Op-Ed

Greening Our Infrastructure

Alex Wilson

After the Economic Stimulus Act in early 2008 (which gave us shopping money) and the huge bank bailout later in the year failed to turn around a tanking economy, attention has turned to another massive stimulus bill—one that would fix the nation’s crumbling roads and bridges.

At first glance, it sounds good. Public works programs, as we saw in the 1930s when hundreds of thousands of workers were employed by the Works Progress Administration (WPA), can play a huge role in putting people to work and boosting the economy. A public works program focused on infrastructure could do the same thing.

But we need to think about what we’re fixing. Our hope is that the Obama Administration will craft such improvements in a way that reduces reliance on automobiles and encourages more responsible patterns of development. The massive Interstate Highway System, begun under President Eisenhower, opened up a lot of opportunities, but its promotion of sprawl has since dominated our development patterns.

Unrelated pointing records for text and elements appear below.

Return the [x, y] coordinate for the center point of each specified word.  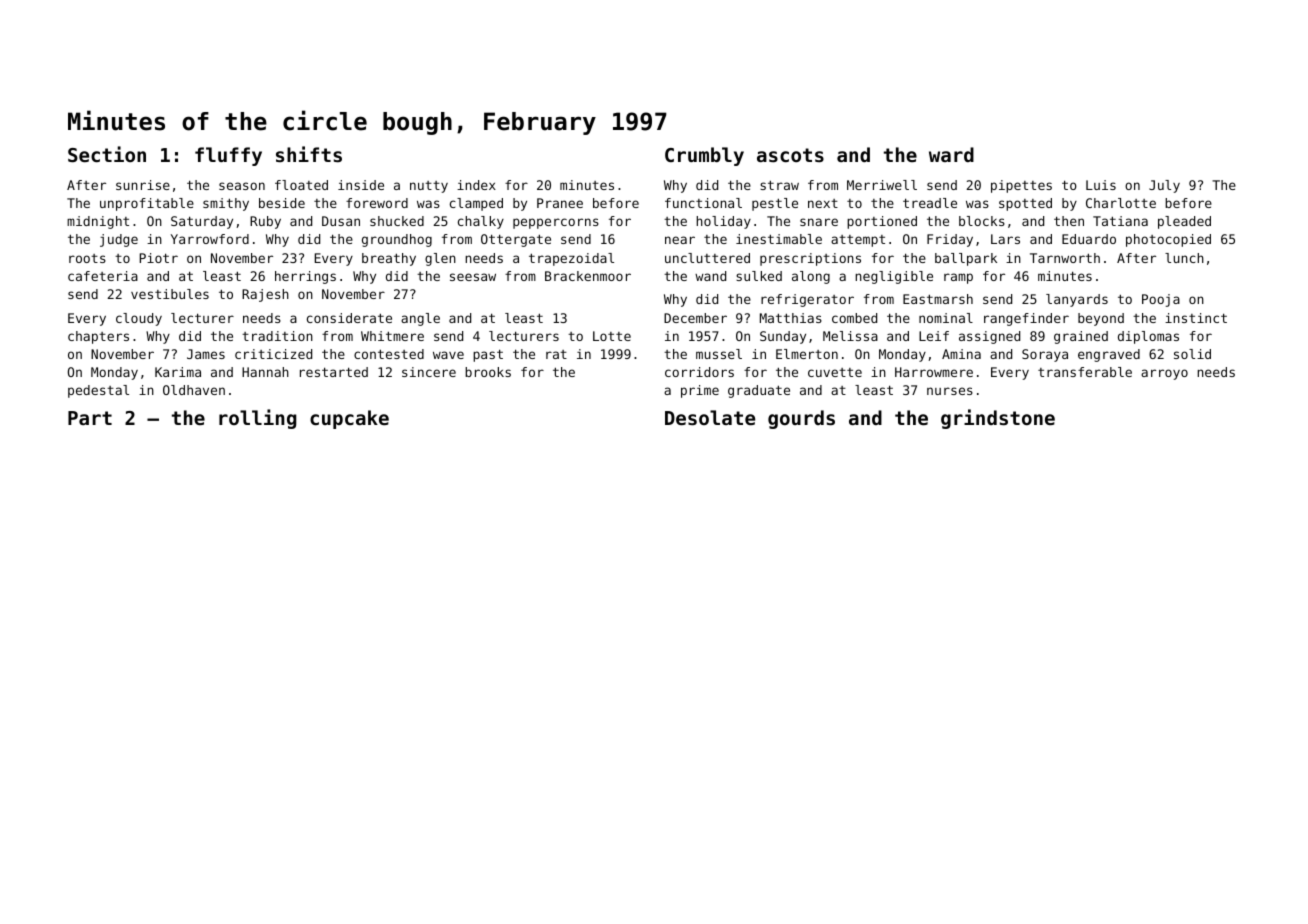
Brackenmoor [588, 276]
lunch [1184, 258]
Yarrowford [210, 239]
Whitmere [392, 336]
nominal [946, 318]
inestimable [779, 239]
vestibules [170, 294]
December [695, 318]
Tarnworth [1065, 258]
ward [951, 154]
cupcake [349, 419]
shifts [309, 154]
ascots [790, 155]
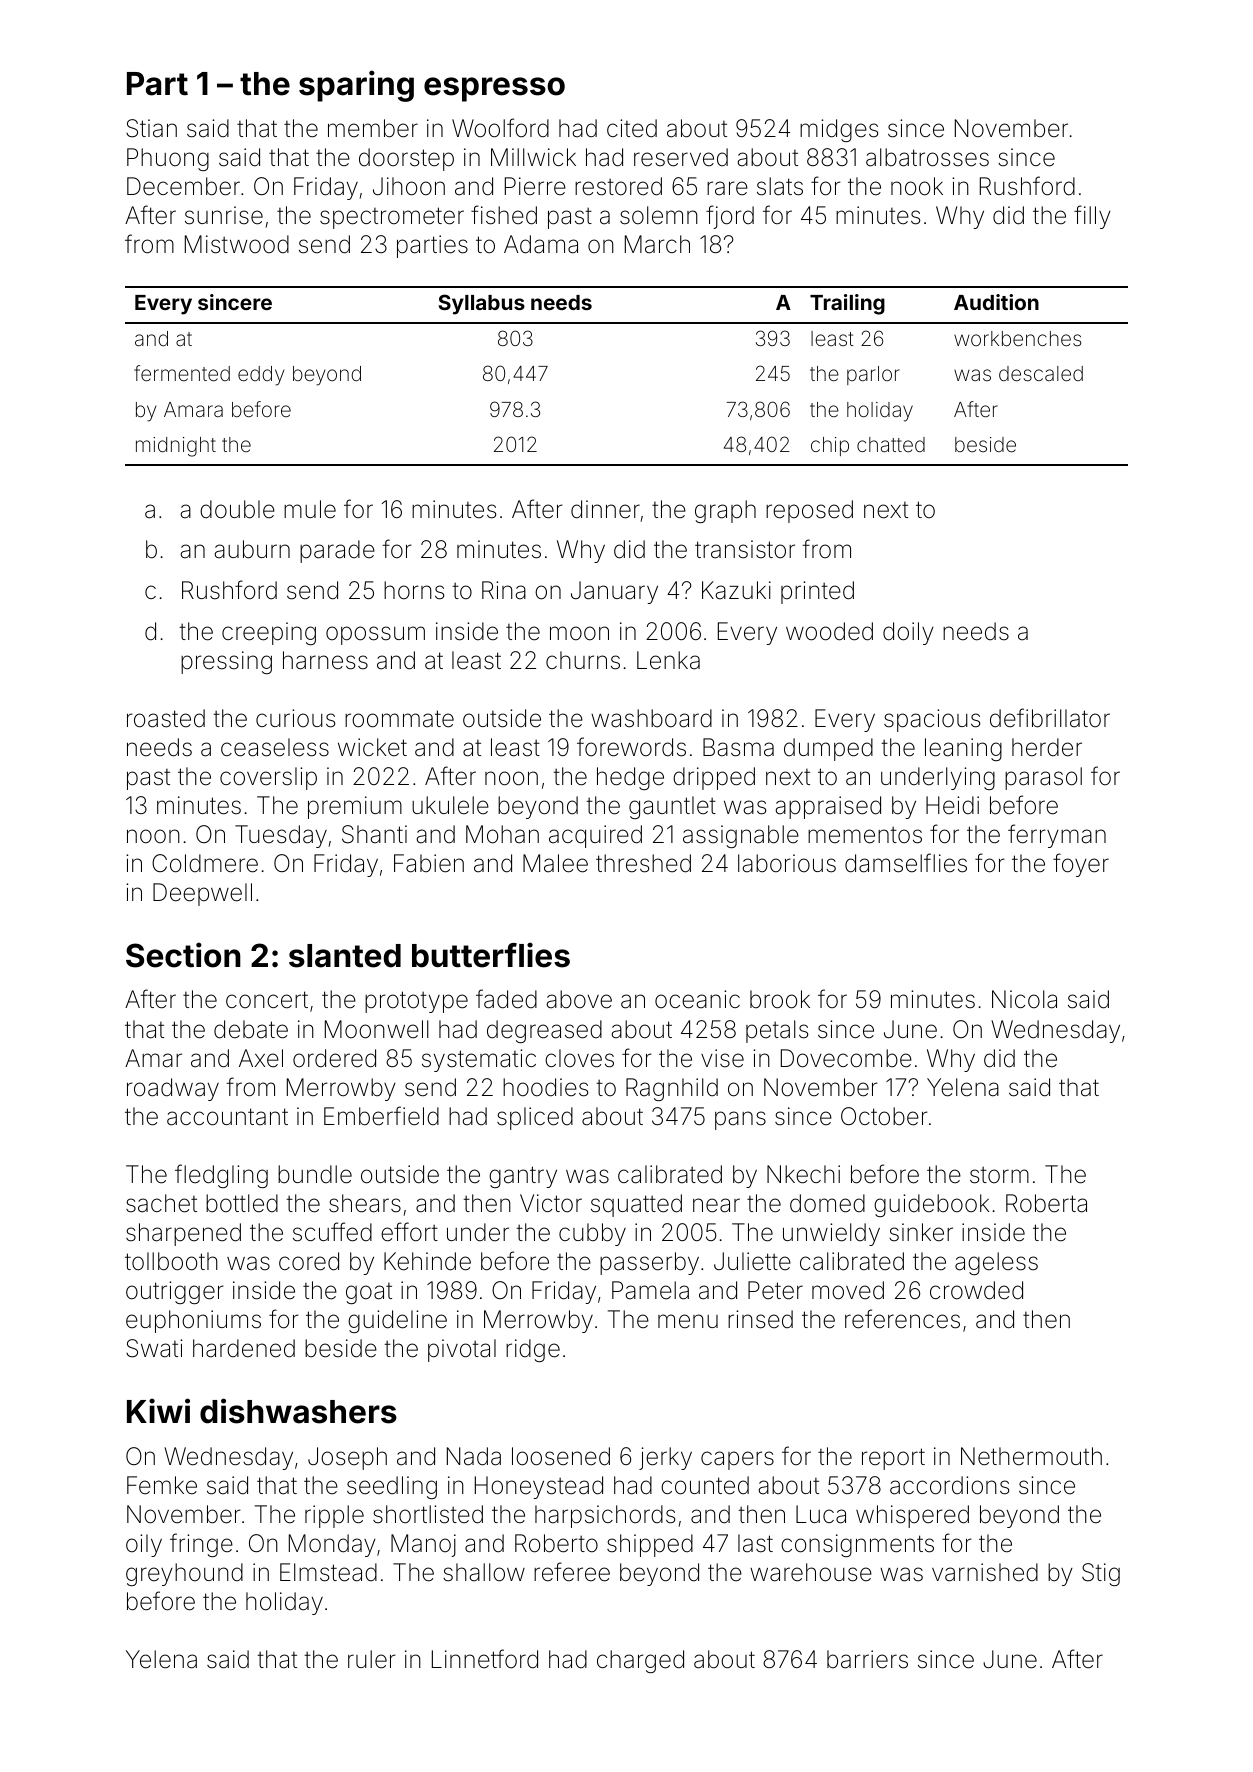  Describe the element at coordinates (1041, 373) in the page. I see `descaled` at that location.
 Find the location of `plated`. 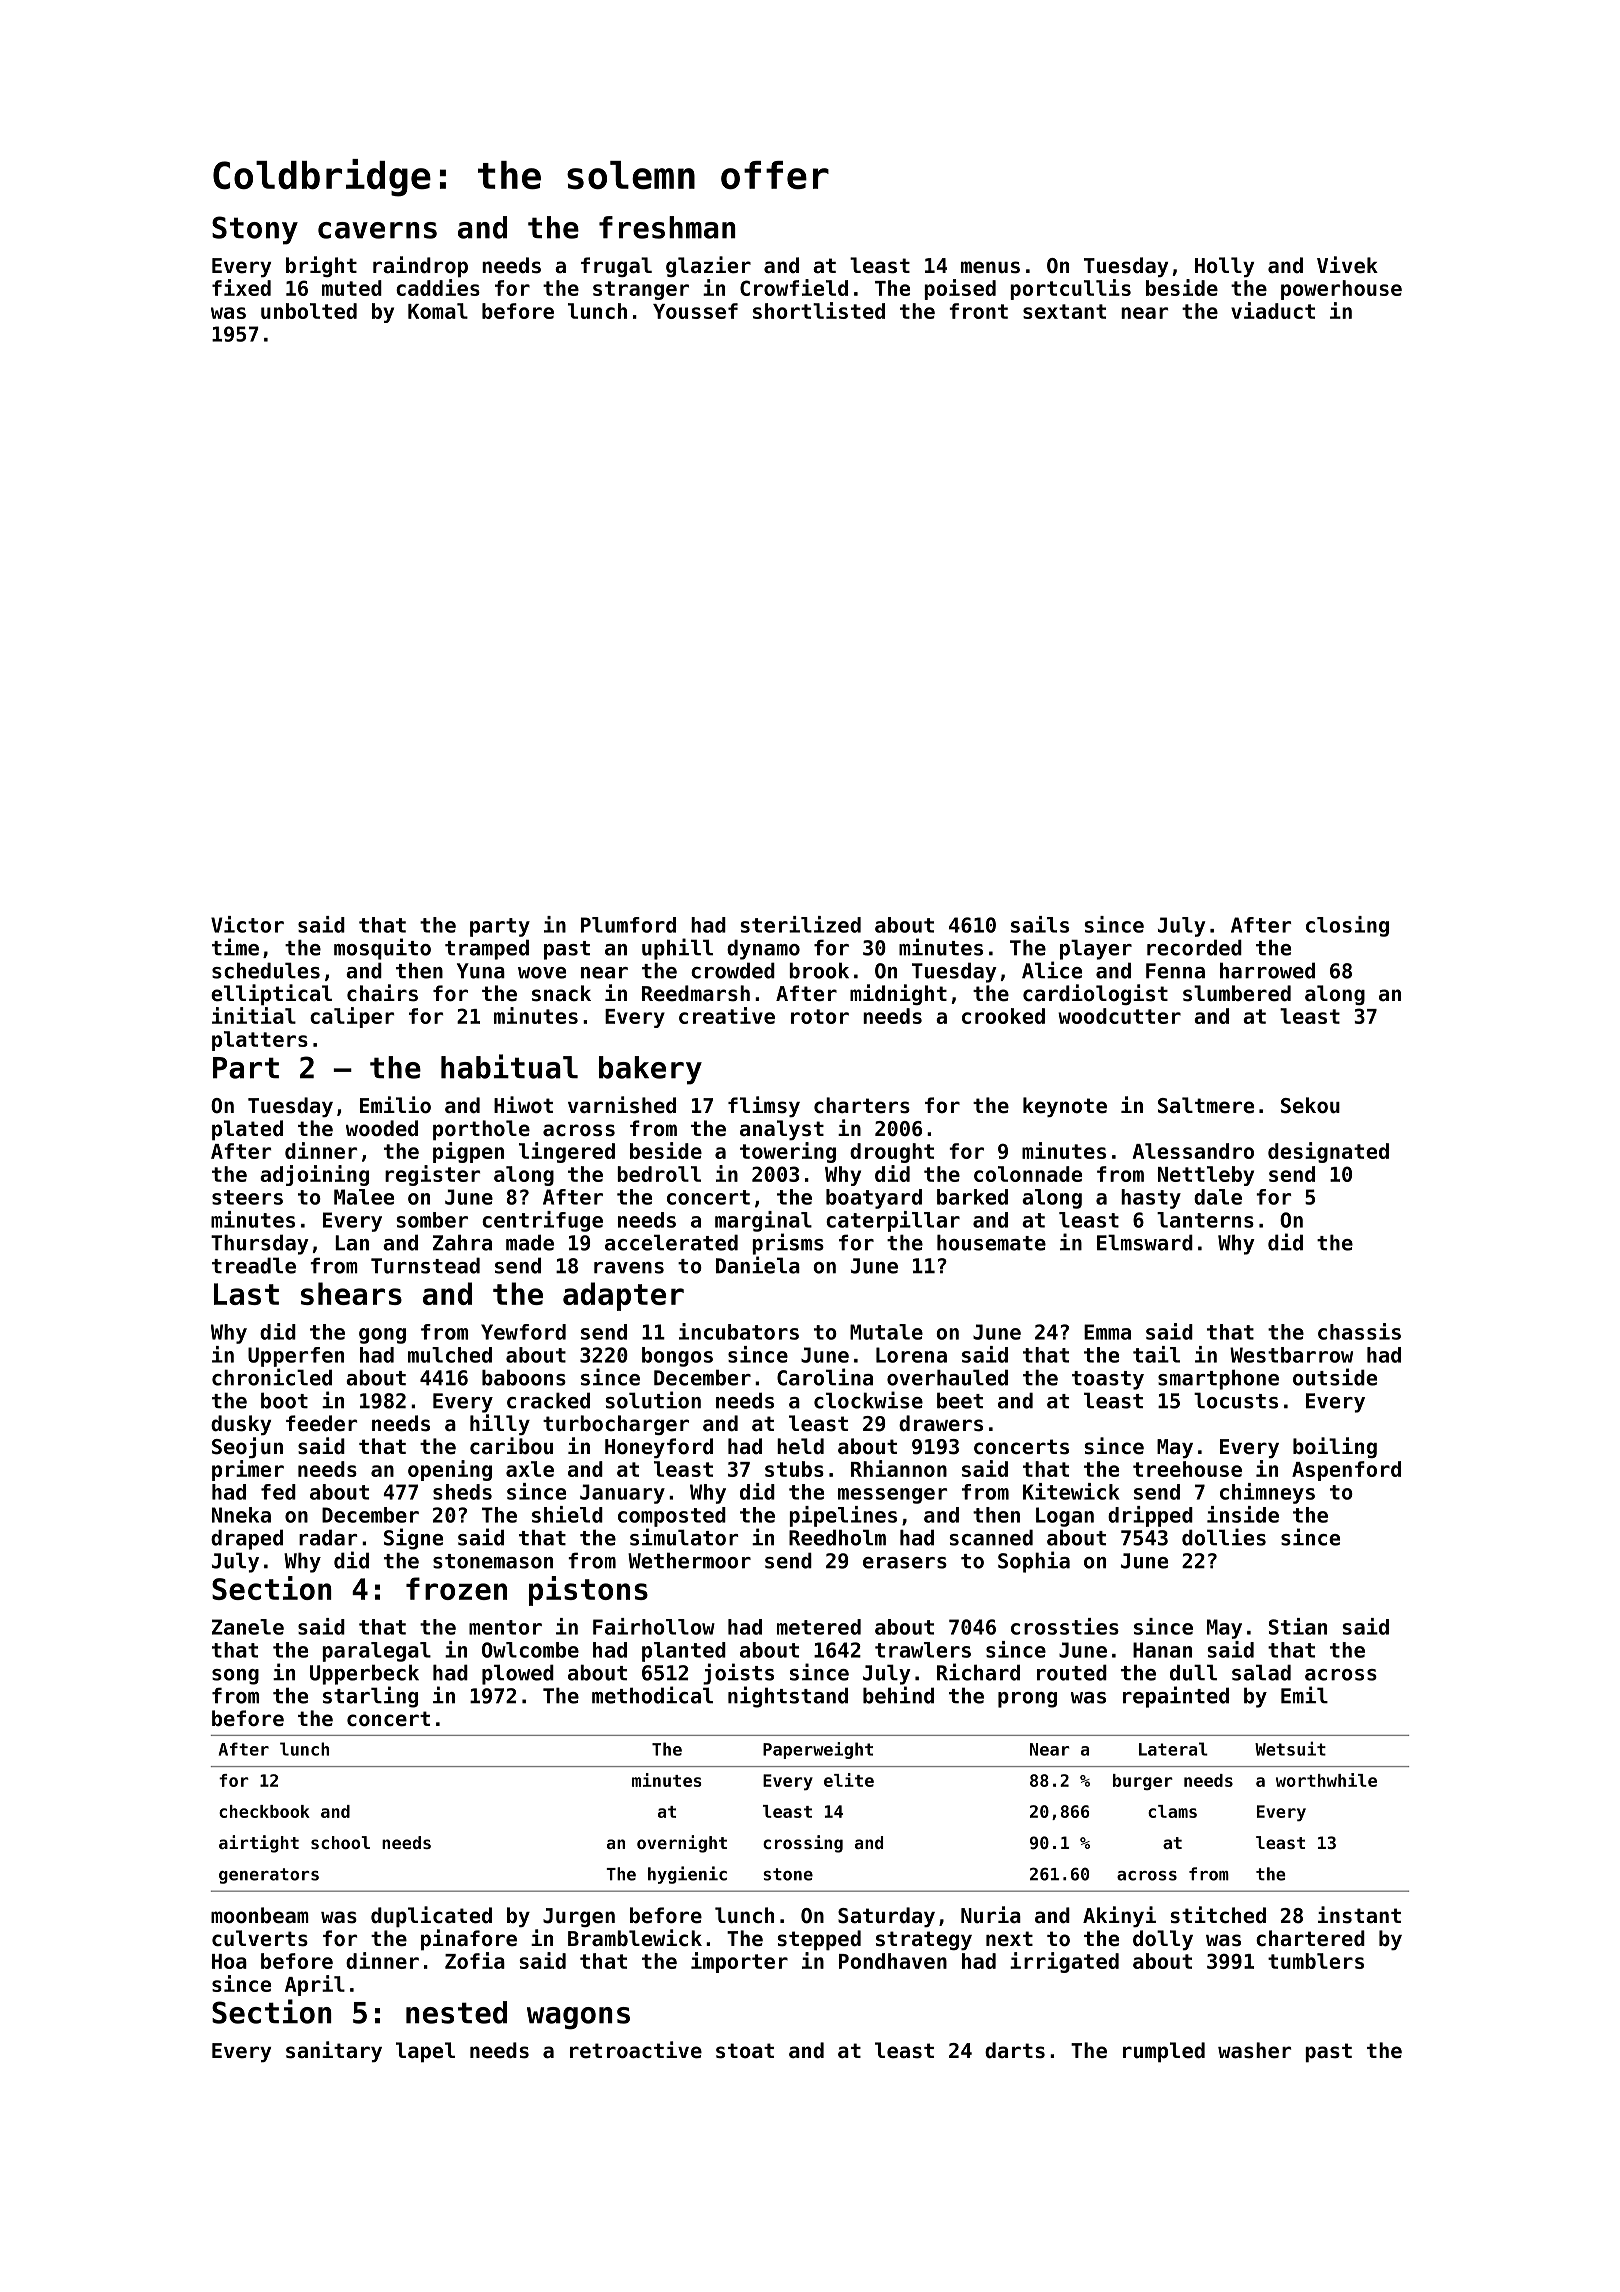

A new vision for America’s transportation infrastructure should:

 

  • Reduce funding of sprawl-inducing bypasses, new highways through rural land, and other highway projects that reinforce automobile-based development.

 

 

  • Dramatically increase funding for public transit, including light rail, inter-city rail, low-emission buses, and bus rapid transit. Bus rapid transit was pioneered in Curitiba, Brazil and operates more like a subway system with riders paying in advance and entering from raised platforms.

     

  • Support bicycle pathways and bicycle lanes on roadways to make bicycle commuting and bicycle travel more viable. Bicycle access should be considered with all roadway projects.

     

  • Support pedestrian-friendly, urban and suburban development with access to dependable public transit.

     

  • Provide incentives that influence driving behavior, including greater use of high-occupancy vehicle (HOV) lanes on highways, congestion pricing, downtown access tolls, employee-provided transit passes, and elimination of employee parking subsidies.

     

  • Manage stormwater using such features as porous pavement and curbless shoulders with infiltration swales—so that rainwater can infiltrate the ground rather than being collected in storm sewers.

     

  • Enhance ecological health and biodiversity by restoring native habitats along highways and rails.

     

  • Create wildlife passages across roadways. Wildlife underpasses and overpasses can reduce roadkill as well as habitat fragmentation.

     

  • Rather than creating new cloverleaf interchanges and bypasses for single-occupancy vehicles, investing in the nation’s infrastructure should help to shift our nation away from its automobile dependence. Just as the Civilian Conservation Corps accomplished more than putting people to work—addressing topsoil loss and erosion, for example—so too can a new public works program focus-ed on infrastructure serve broader purposes.